Born in Oamaru, on the eastern shore of the South Island of New Zealand, John Kent began his career working in the art department of and advertising firm in Auckland. He moved to England in 1959, where he further pursued his career as an artist and advertising copywriter. Unsatisfied by this line of work, he set out to become a political cartoonist. From 1969 to 1979, Kent wrote and drew 'Varoomshka', the first British political cartoon strip. This long-running strip combined sex with political satire, and was a weekly eye-opener in the UK newspaper, the Guardian. When the strip was dropped in 1979, feminists have claimed that it was because of their pressure, but this was not the case.
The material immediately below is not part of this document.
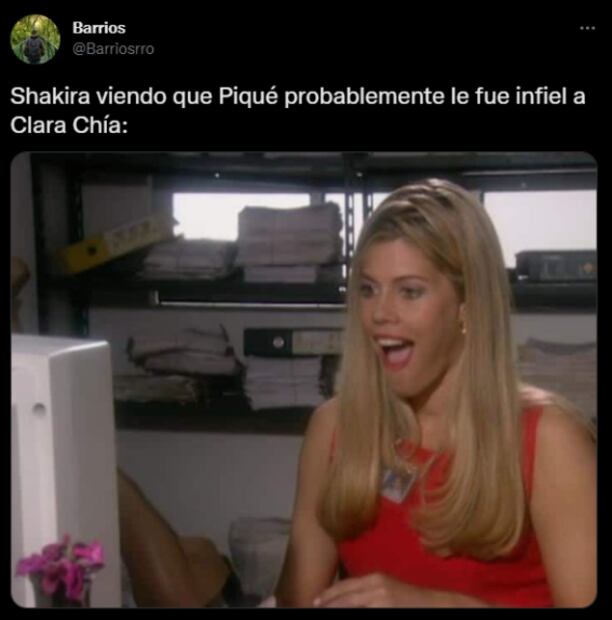Open the three-dot more options menu
612x620 pixels.
(587, 28)
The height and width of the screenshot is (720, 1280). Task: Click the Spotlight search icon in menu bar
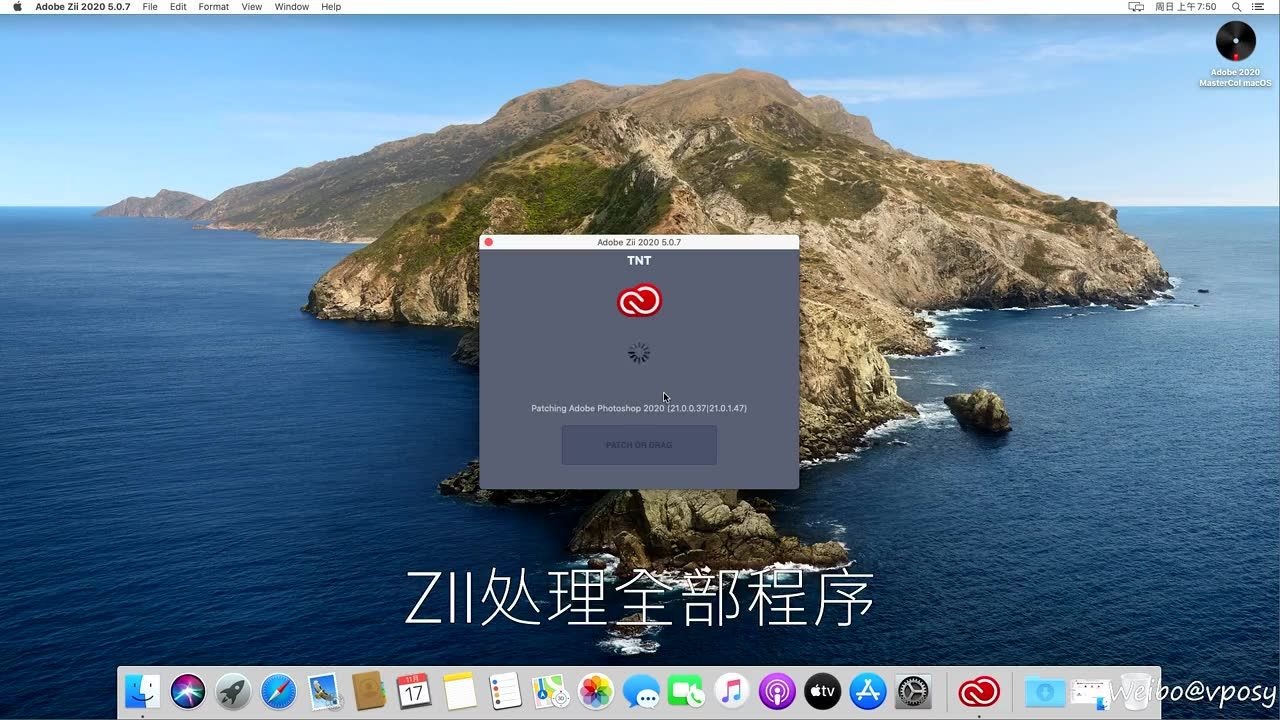tap(1236, 7)
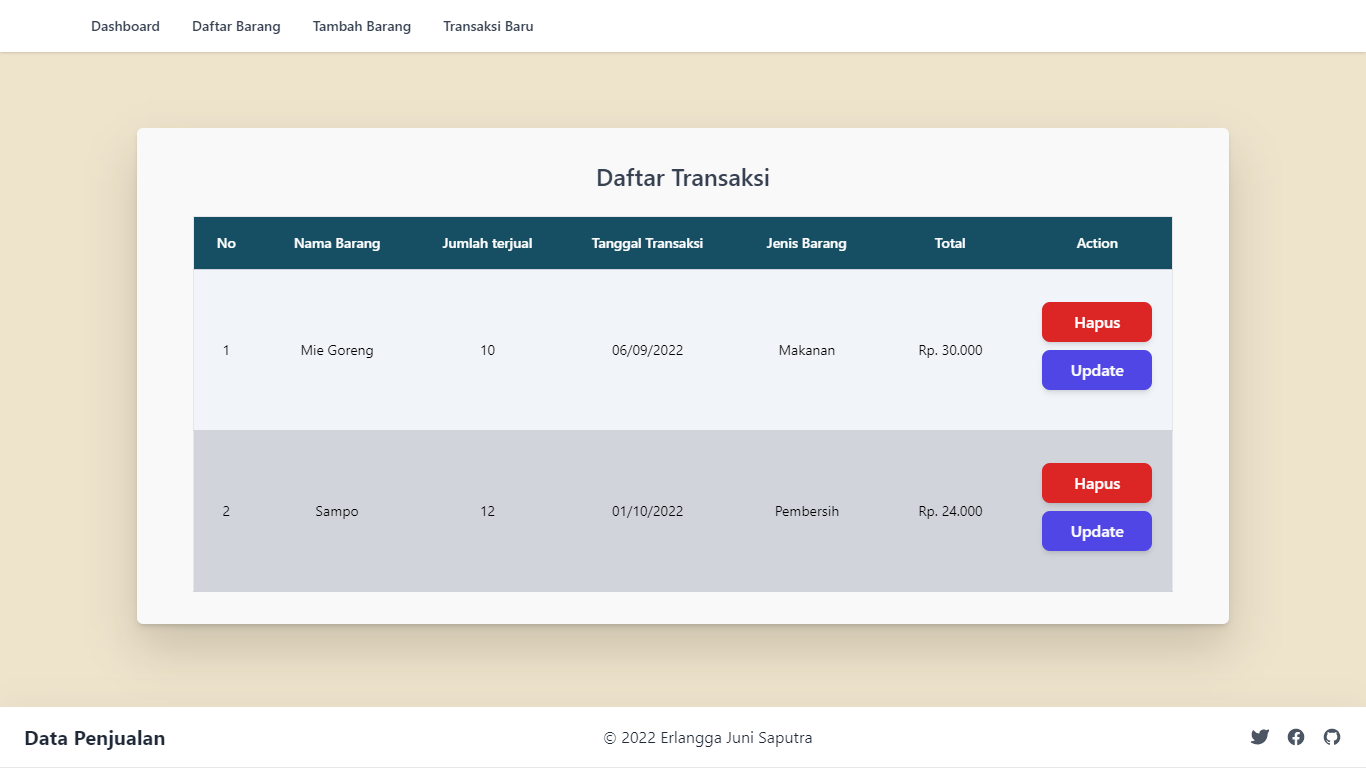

Also in 1969, Kent began a 35-year collaboration with Private Eye magazine. He created a variety of comic strips, all based on the governments of the time. The first one was 'Grocer Heath', based on Edward Heath, and this was followed by 'The Brothers', covering Harold Wilson and the unions, then 'Fifth Form at St. Maggie's' and 'Maggie Rules, OK', both based on Margaret Thatcher's politics, and 'John Major's Big Top'. Other much-loved characters for the Eye included 'Worzel Gummidge' (a spoof on Michael Foot MP), 'Capt. Bob' (Robert Maxwell) and 'The Dirty Digger' (Rupert Murdoch).
Kent also contributed to The Sun, The Daily Mail, The Sunday Times and The Times. For the latter, he also created his 'La Bimba' strip in 1998. In addition to his cartooning work, John Kent has written and illustrated a couple of celebrated travel books. He passed away from cancer in April 2003.